А блоха-то всё кусала его… Увы! где нужна персидская ромашка, там ничто самые роскошные цветы риторики!.. Ах, непременно нужно понимать, что к чему!.. И мой герой погиб, изглоданный блохой.
Он низко, низко опустил голову и пошёл домой, чувствуя, что всё тело его как бы горит в огне, и не обращая внимания на то, что небо над ним уже было покрыто предрассветным румянцем и земля чутко молчала, как бы замерев в ожидании первых лучей солнца. И вот они брызнули, разорвав лёгкую тучку, мешавшую им свободно излиться в мягкую голубую пустыню небес… Они брызнули, и земля отрадно вздохнула им навстречу. И запели птицы, и зашумели деревья, и небо засияло так ласково и важно над пробудившейся к жизни землёй…

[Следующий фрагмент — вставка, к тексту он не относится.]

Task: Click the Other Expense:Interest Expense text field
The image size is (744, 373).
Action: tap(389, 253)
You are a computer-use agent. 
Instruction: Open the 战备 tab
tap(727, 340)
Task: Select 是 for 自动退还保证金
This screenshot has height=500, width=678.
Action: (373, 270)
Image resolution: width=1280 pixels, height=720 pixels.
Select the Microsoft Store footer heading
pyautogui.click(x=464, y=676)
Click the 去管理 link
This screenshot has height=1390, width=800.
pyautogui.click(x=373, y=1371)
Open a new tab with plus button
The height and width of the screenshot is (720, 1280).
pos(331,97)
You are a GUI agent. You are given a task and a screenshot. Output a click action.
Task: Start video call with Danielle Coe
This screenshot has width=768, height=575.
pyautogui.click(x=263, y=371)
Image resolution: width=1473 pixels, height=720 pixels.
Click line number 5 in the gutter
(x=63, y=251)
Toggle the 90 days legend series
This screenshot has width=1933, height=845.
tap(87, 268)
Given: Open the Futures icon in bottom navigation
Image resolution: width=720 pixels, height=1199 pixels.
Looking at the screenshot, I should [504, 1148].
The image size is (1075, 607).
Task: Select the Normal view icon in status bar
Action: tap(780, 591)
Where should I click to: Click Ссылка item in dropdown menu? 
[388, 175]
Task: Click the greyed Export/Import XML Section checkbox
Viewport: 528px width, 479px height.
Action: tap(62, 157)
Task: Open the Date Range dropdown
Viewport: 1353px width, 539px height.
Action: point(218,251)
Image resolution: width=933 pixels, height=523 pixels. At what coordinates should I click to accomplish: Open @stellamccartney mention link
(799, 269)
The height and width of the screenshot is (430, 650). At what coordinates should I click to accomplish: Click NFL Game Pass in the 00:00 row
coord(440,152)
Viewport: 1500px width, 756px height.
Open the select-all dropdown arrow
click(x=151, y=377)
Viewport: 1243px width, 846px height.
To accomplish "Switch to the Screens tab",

Но мой герой не видал ничего этого, ибо душа его угнетена была скорбью и тело истерзано болью. Он шёл, опустив голову, и, когда пришёл домой, разделся, тщательно обыскал и перетряс своё платье и бельё, не нашёл ничего и лёг спать, чувствуя себя разбитым и больным. Он спал мало, тревожно, и ему снились всё такие страшные сны… Он видел, как одна громадная блоха, прокусив грудь, грызла его сердце… И видел ещё много подобных ужасов. А поутру, проснувшись, он долго лежал в постели и смотрел в потолок глазами, полными грусти. И когда, наконец, он встал, умылся, попил чаю, то сел за стол, охваченный тоскливым вдохновением, с холодом в сердце и с огнём отчаяния в голове, — сел за стол и написал:
Я жизнью жестоко обманут, И столько я бед перенёс, Что больше в душе не воспрянут Рои погребённых в ней грёз! Их много там! Склеп им так тесен!.. Я в саваны рифм их одел И много над ними я песен Печальных, как стоны, пропел… Пропел — и теперь не нарушу Я больше их мёртвого сна… Господь! Упокой мою душу! Она безнадёжно больна… Ни капли я счастия не пил, И ждать я его не могу! Нет, сердце, сожжённое в пепел, Надеждой я вновь не зажгу! Обманов и грёз мне не надо — Пусть мир их отраден и мил, Милей мне бокал того яда, Который всё время я пил! Я жизнь мою смело разрушу, Когда его выпью до дна… Тогда… упокою ли душу, Что так нестерпимо больна?И, написав такое стихотворение, он его вскоре напечатал. Те из публики, которые раньше читали его стихи, прочитав эти, говорили:
— Несчастный! Давно ли ещё он был так жизнерадостно настроен? О, проклятые условия жизни! Как быстро они давят всё мало-мальски талантливое и живое! Какая драма разыгралась в душе этого симпатичного таланта?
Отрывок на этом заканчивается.